• _WHAT TO DO_
The records below are to be repeated in full, exactly as they are.

[Dataset records]
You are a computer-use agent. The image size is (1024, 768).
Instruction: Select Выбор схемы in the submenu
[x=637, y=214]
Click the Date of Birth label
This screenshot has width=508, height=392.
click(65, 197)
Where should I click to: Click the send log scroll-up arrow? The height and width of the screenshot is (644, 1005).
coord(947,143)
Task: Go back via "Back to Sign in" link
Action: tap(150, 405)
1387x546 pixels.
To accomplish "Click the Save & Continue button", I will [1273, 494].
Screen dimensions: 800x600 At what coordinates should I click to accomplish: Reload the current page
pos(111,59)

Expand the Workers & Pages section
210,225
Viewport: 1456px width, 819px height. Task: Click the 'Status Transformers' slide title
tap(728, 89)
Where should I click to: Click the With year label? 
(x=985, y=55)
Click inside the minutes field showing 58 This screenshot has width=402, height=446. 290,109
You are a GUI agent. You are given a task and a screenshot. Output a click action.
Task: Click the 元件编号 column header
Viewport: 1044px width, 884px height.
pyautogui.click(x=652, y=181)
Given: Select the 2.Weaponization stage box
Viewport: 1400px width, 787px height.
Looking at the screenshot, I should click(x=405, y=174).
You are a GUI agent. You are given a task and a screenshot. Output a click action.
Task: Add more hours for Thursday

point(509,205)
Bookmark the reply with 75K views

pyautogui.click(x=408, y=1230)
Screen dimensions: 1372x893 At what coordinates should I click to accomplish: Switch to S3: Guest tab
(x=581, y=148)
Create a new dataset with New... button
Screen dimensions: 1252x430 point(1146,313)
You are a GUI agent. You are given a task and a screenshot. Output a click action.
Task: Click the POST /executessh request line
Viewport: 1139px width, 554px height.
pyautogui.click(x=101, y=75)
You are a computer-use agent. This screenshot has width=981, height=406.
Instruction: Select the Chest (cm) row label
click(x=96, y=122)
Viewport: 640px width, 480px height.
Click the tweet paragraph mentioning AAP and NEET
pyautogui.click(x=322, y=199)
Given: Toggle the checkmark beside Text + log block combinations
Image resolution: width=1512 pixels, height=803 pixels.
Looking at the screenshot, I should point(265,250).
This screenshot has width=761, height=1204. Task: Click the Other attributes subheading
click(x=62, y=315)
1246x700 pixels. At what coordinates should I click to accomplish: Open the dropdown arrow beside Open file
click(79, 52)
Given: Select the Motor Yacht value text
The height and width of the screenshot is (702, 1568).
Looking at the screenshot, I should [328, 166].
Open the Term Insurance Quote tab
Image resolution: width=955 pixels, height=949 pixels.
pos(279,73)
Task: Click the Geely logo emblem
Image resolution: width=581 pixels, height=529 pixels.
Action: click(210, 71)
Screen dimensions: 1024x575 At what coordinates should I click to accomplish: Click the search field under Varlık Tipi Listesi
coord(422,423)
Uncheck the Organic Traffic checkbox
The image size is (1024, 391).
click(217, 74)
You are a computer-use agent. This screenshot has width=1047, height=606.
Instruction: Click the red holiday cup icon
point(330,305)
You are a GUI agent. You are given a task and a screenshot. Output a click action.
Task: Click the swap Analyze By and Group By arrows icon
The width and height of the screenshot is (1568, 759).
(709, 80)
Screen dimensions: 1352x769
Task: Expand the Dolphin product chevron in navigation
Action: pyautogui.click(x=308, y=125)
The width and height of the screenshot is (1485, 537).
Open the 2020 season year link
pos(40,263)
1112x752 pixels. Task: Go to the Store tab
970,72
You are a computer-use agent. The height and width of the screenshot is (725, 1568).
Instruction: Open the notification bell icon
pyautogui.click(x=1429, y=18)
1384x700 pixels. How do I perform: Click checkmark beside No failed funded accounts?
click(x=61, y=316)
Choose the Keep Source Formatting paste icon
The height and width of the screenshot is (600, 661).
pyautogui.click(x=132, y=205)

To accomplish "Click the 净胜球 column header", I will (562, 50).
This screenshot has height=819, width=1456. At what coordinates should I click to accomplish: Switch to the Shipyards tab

• _YOUR RESPONSE_
You are a computer-use agent. The image size is (1024, 768).
Instruction: Select Выбор схемы in the submenu
[x=637, y=214]
Click the Date of Birth label
This screenshot has width=508, height=392.
click(65, 197)
Where should I click to: Click the send log scroll-up arrow? The height and width of the screenshot is (644, 1005).
coord(947,143)
Task: Go back via "Back to Sign in" link
Action: tap(150, 405)
1387x546 pixels.
To accomplish "Click the Save & Continue button", I will [1273, 494].
Screen dimensions: 800x600 At what coordinates should I click to accomplish: Reload the current page
pos(111,59)

Expand the Workers & Pages section
210,225
Viewport: 1456px width, 819px height. Task: Click the 'Status Transformers' slide title
tap(728, 89)
Where should I click to: Click the With year label? 
(x=985, y=55)
Click inside the minutes field showing 58 This screenshot has width=402, height=446. 290,109
You are a GUI agent. You are given a task and a screenshot. Output a click action.
Task: Click the 元件编号 column header
Viewport: 1044px width, 884px height.
pyautogui.click(x=652, y=181)
Given: Select the 2.Weaponization stage box
Viewport: 1400px width, 787px height.
Looking at the screenshot, I should click(x=405, y=174).
You are a GUI agent. You are given a task and a screenshot. Output a click action.
Task: Add more hours for Thursday

point(509,205)
Bookmark the reply with 75K views

pyautogui.click(x=408, y=1230)
Screen dimensions: 1372x893 At what coordinates should I click to accomplish: Switch to S3: Guest tab
(x=581, y=148)
Create a new dataset with New... button
Screen dimensions: 1252x430 point(1146,313)
You are a GUI agent. You are given a task and a screenshot. Output a click action.
Task: Click the POST /executessh request line
Viewport: 1139px width, 554px height.
pyautogui.click(x=101, y=75)
You are a computer-use agent. This screenshot has width=981, height=406.
Instruction: Select the Chest (cm) row label
click(x=96, y=122)
Viewport: 640px width, 480px height.
Click the tweet paragraph mentioning AAP and NEET
pyautogui.click(x=322, y=199)
Given: Toggle the checkmark beside Text + log block combinations
Image resolution: width=1512 pixels, height=803 pixels.
Looking at the screenshot, I should point(265,250).
This screenshot has width=761, height=1204. Task: Click the Other attributes subheading
click(x=62, y=315)
1246x700 pixels. At what coordinates should I click to accomplish: Open the dropdown arrow beside Open file
click(79, 52)
Given: Select the Motor Yacht value text
The height and width of the screenshot is (702, 1568).
Looking at the screenshot, I should [328, 166].
Open the Term Insurance Quote tab
Image resolution: width=955 pixels, height=949 pixels.
pos(279,73)
Task: Click the Geely logo emblem
Image resolution: width=581 pixels, height=529 pixels.
Action: click(210, 71)
Screen dimensions: 1024x575 At what coordinates should I click to accomplish: Click the search field under Varlık Tipi Listesi
coord(422,423)
Uncheck the Organic Traffic checkbox
The image size is (1024, 391).
click(217, 74)
You are a computer-use agent. This screenshot has width=1047, height=606.
Instruction: Click the red holiday cup icon
point(330,305)
You are a GUI agent. You are given a task and a screenshot. Output a click action.
Task: Click the swap Analyze By and Group By arrows icon
The width and height of the screenshot is (1568, 759).
(709, 80)
Screen dimensions: 1352x769
Task: Expand the Dolphin product chevron in navigation
Action: pyautogui.click(x=308, y=125)
The width and height of the screenshot is (1485, 537).
Open the 2020 season year link
pos(40,263)
1112x752 pixels. Task: Go to the Store tab
970,72
You are a computer-use agent. The height and width of the screenshot is (725, 1568).
Instruction: Open the notification bell icon
pyautogui.click(x=1429, y=18)
1384x700 pixels. How do I perform: Click checkmark beside No failed funded accounts?
click(x=61, y=316)
Choose the Keep Source Formatting paste icon
The height and width of the screenshot is (600, 661).
pyautogui.click(x=132, y=205)

To accomplish "Click the 净胜球 column header", I will (562, 50).
This screenshot has height=819, width=1456. At what coordinates should I click to accomplish: Switch to the Shipyards tab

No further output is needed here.